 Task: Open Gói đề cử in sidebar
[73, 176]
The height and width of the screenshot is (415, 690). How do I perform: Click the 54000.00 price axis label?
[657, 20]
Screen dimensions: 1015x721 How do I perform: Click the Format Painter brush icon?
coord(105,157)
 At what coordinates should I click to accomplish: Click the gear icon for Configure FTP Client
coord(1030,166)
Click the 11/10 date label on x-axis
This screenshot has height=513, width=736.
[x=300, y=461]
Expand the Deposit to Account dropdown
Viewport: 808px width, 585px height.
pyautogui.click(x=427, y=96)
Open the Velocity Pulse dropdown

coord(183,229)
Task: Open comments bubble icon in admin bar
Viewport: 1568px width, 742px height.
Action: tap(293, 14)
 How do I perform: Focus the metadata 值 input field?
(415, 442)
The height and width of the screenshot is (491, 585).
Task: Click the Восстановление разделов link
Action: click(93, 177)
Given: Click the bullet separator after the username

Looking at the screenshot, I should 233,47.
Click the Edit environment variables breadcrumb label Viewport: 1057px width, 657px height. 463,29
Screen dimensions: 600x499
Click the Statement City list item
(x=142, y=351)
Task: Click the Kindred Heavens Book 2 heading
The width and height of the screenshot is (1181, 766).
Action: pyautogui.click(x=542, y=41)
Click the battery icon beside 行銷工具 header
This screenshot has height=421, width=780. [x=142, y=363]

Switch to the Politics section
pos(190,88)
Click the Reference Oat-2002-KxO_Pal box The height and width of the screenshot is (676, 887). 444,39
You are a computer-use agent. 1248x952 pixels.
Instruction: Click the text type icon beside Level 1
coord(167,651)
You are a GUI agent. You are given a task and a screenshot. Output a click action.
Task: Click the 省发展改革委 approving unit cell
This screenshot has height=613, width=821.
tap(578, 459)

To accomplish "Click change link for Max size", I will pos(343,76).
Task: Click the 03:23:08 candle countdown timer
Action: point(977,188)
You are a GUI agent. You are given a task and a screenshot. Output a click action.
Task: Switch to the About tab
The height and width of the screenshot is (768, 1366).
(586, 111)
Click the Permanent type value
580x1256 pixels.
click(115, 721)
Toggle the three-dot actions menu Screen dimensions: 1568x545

....................

[INSTRUCTIONS TO FOLLOW] Within the material above, extract exactly the lines that start at the line containing "How do I perform: Focus" and stop after the line containing "Task: Switch to the About tab", and only those.

[TASK ANSWER]
 How do I perform: Focus the metadata 值 input field?
(415, 442)
The height and width of the screenshot is (491, 585).
Task: Click the Восстановление разделов link
Action: click(93, 177)
Given: Click the bullet separator after the username

Looking at the screenshot, I should 233,47.
Click the Edit environment variables breadcrumb label Viewport: 1057px width, 657px height. 463,29
Screen dimensions: 600x499
Click the Statement City list item
(x=142, y=351)
Task: Click the Kindred Heavens Book 2 heading
The width and height of the screenshot is (1181, 766).
Action: pyautogui.click(x=542, y=41)
Click the battery icon beside 行銷工具 header
This screenshot has height=421, width=780. [x=142, y=363]

Switch to the Politics section
pos(190,88)
Click the Reference Oat-2002-KxO_Pal box The height and width of the screenshot is (676, 887). 444,39
You are a computer-use agent. 1248x952 pixels.
Instruction: Click the text type icon beside Level 1
coord(167,651)
You are a GUI agent. You are given a task and a screenshot. Output a click action.
Task: Click the 省发展改革委 approving unit cell
This screenshot has height=613, width=821.
tap(578, 459)

To accomplish "Click change link for Max size", I will pos(343,76).
Task: Click the 03:23:08 candle countdown timer
Action: point(977,188)
You are a GUI agent. You are given a task and a screenshot. Output a click action.
Task: Switch to the About tab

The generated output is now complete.